Trois lignes de fond déterminent l’histoire de Taizé. 1. La redécouverte au sein du protestantisme des valeurs du monachisme et la lente formation d’une communauté qui va les incarner dans le village de Taizé, près de Cluny. 2. La recherche incessante de l’unité, d’abord à l’intérieur des Églises issues de la Réforme et avec l’Église catholique-romaine et les Églises orthodoxes. 3. Le mouvement vers les frontières, hors églises, pour incarner le message du Christ dans le champ du monde, spécialement auprès des victimes de violences. Ces trois dimensions sont étroitement liées et marquent l’histoire de Taizé dès les origines.
Des rencontres déterminantes
Étudiant en théologie à Lausanne, juste avant la Deuxième Guerre mondiale, Roger Schütz s’interroge sur la crise et la faiblesse d’un pastorat peu convaincu, enfermé dans une tranquille routine qui mène à un effacement de l’Église. «Ce qui importe… avant tout, ce sont des hommes de foi», écrit-il. Sa rencontre avec Marguerite de Beaumont, fondatrice quelques années auparavant de la communauté féminine de Grandchamp, sera déterminante, ainsi que celles avec l’abbé Paul Couturier, pionnier de l’œcuménisme spirituel à Lyon, à la fin 1940, et avec Max Thurian.
Moins intuitif que son aîné, Thurian, futur pasteur de l’Église de Genève, apporta son intérêt pour la liturgie et sa capacité à fonder théologiquement le projet de la communauté. Il fut aussi un des membres importants du Groupe œcuménique des Dombes. L’historienne rapporte l’évolution personnelle ultérieure de Max Thurian et son éloignement de la communauté, jusqu’à son ordination comme prêtre, à Naples, le 3 mai 1987. Il y a eu pour les deux frères fondateurs une désolidarisation personnelle et collective: Schütz a appris l’ordination par un coup de téléphone de Thurian!

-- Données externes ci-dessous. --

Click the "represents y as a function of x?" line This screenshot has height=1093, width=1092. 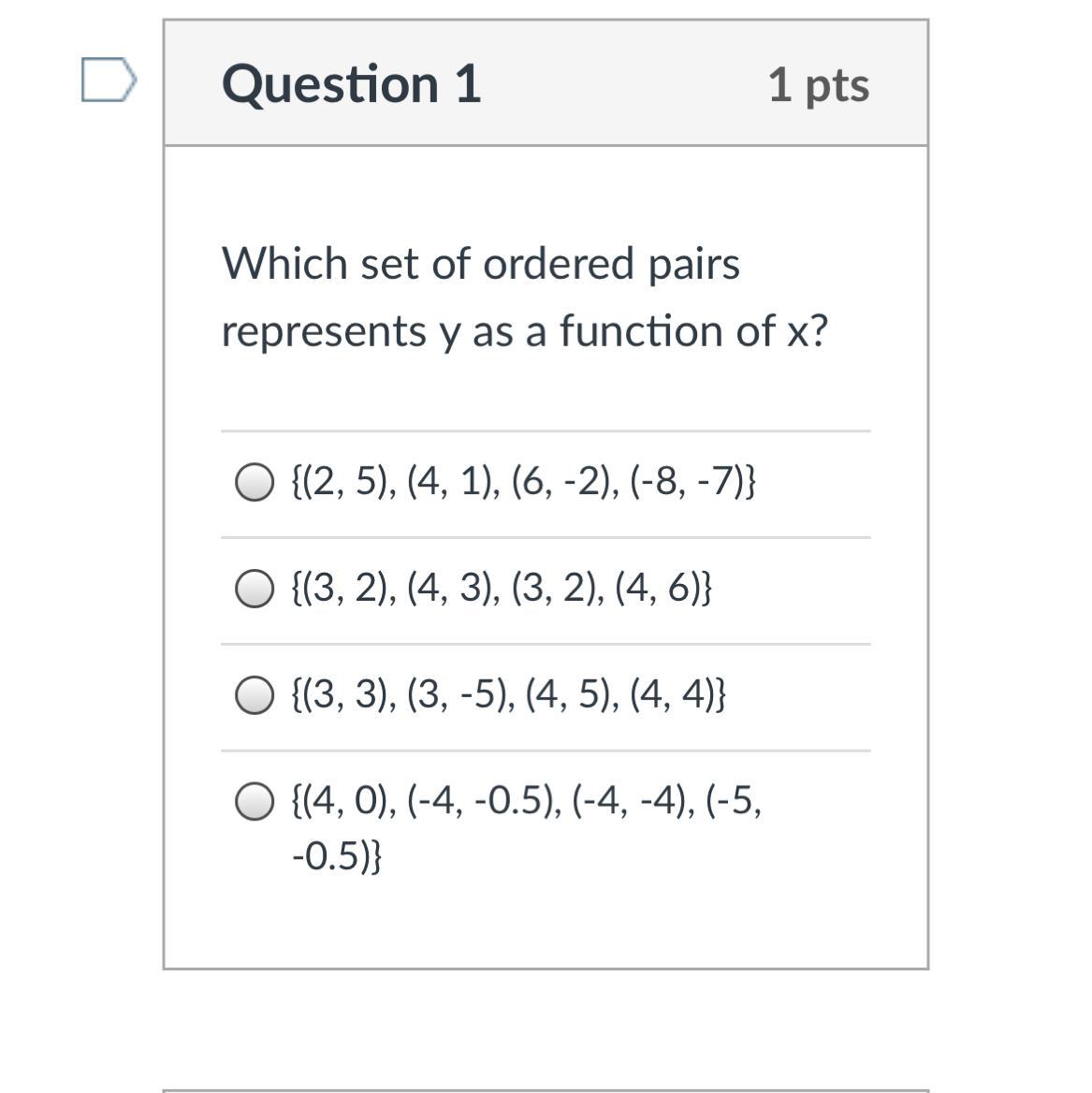pos(524,331)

Il faudrait encore mentionner d’autres membres fondateurs, dont Pierre Souvairan et Robert Giscard, dans le groupe des sept qui, à Pâques 1949, prononcèrent des engagements pour toute leur vie, et en particulier celui du célibat.
L’union des Églises
La deuxième ligne de fond de l’histoire de Taizé fut la recherche de l’unité des Églises et de leur réconciliation. Le symbole en fut la construction de l’église de la réconciliation en 1962.
Si la conviction de la nécessité de l’union des Églises fut dès le début présente, elle connut de nombreux moments difficiles: des résistances à l’intérieur de l’Église protestante de France face à cette nouvelle communauté née en son sein, puis des moments de détente; des incompréhensions et méfiances aussi à l’intérieur du mouvement œcuménique qui aboutit, peu de temps après la guerre, à la fondation du Conseil œcuménique des Églises.

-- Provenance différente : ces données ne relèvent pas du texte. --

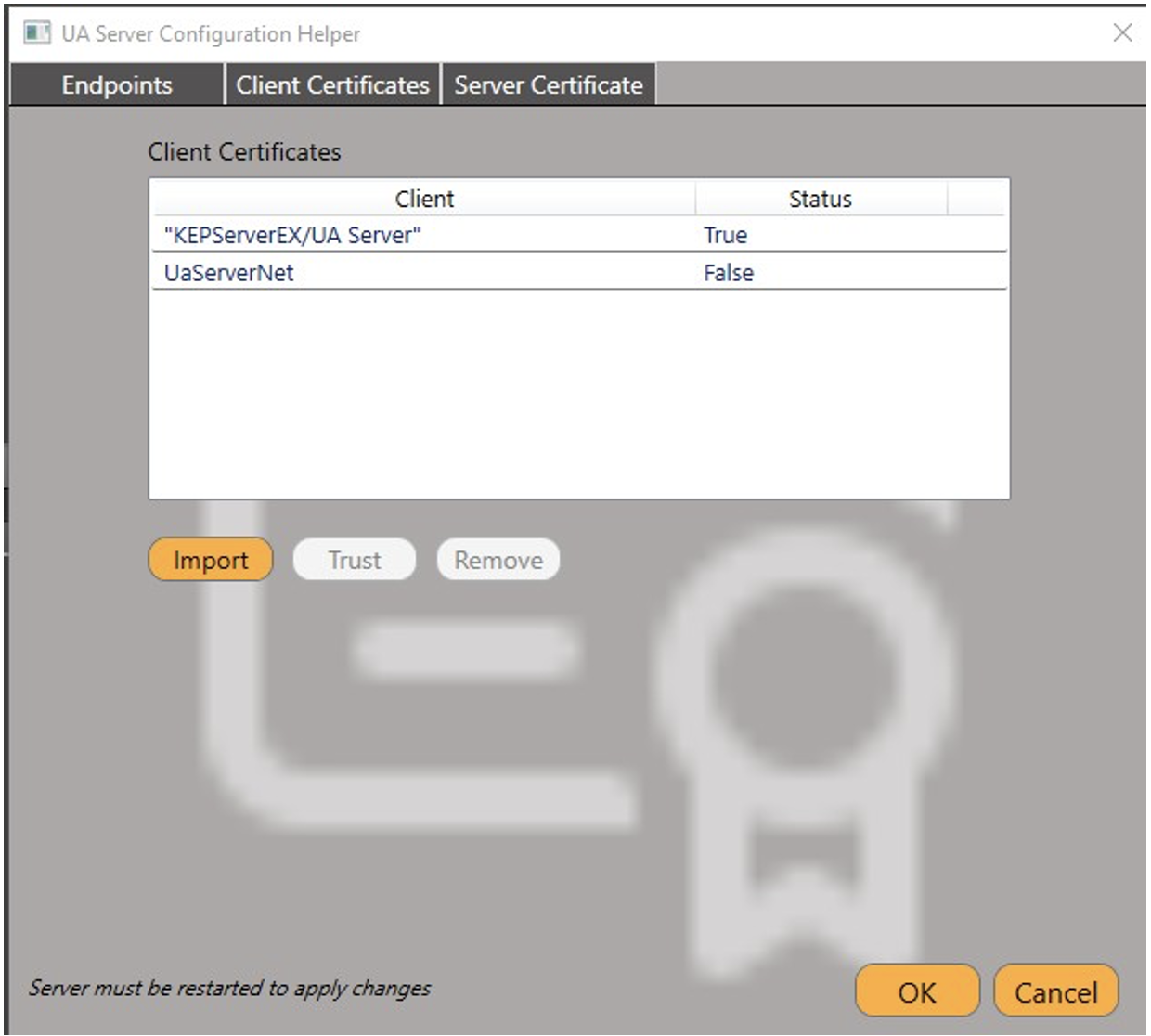Confirm changes with the OK button

[x=917, y=991]
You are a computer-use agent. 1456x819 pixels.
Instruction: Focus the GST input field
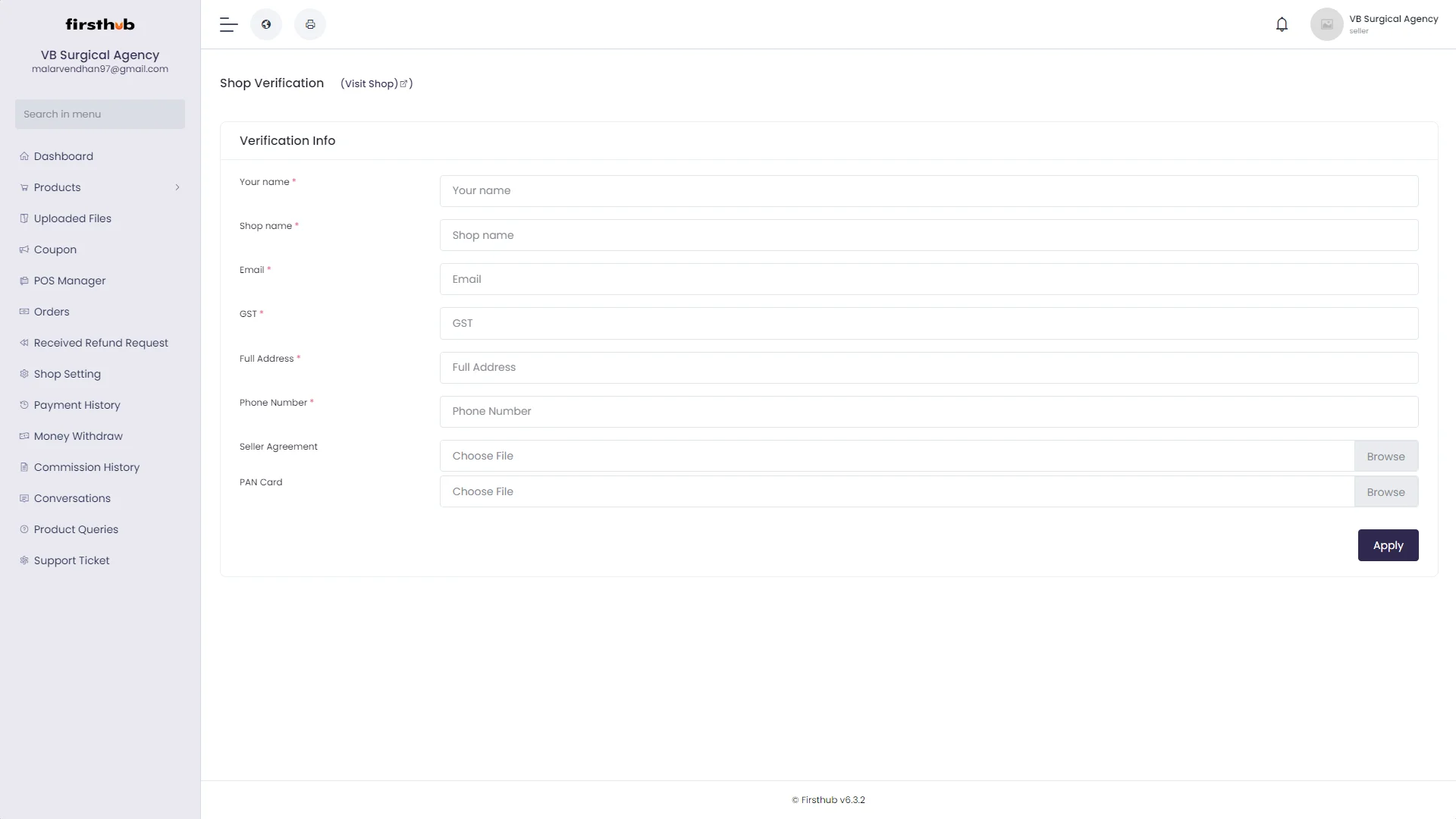click(928, 323)
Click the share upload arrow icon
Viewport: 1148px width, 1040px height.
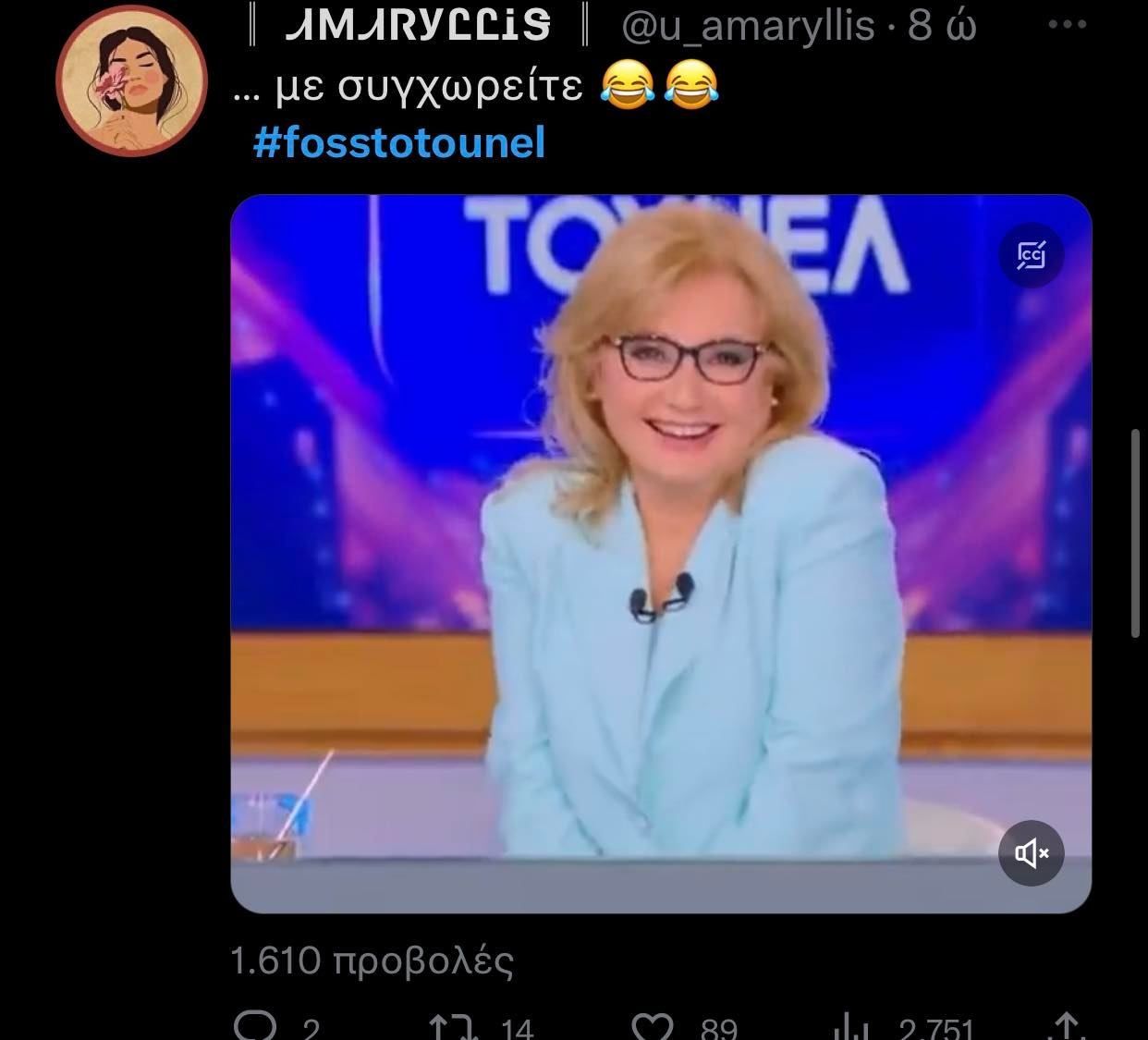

Plus connue, car plus médiatisée, fut la recherche d’unité avec l’Église catholique-romaine, surtout au moment du concile Vatican II et de l’appui que Schütz et Thurian trouvèrent auprès du pape Jean XXIII et du cardinal Gerlier, archevêque de Lyon. (Taizé eut aussi ses adversaires: nous ne citerons ici que l’abbé Charles Journet, devenu cardinal sous Paul VI, et dont l’hostilité persista jusqu’au bout.) Mais là, plus qu’ailleurs sans doute, les avancées furent souvent déçues. Schütz, lucide, décidé aussi à ne jamais renier la foi reçue par sa parenté réformée, continua dans la même direction de la réconciliation.
L’observation que les nombreux dialogues œcuméniques entre experts ne produisaient pas de fruits dans la vie des Églises, car souvent demeurés peu connus et pas ratifiés par les directions, conduisit progressivement Frère Roger à regarder au-delà pour l’avenir. Ainsi naquit vers 1969-1970 l’idée encore floue d’un «concile des jeunes», pour que la dynamique vers l’unité des Églises demeure vivante.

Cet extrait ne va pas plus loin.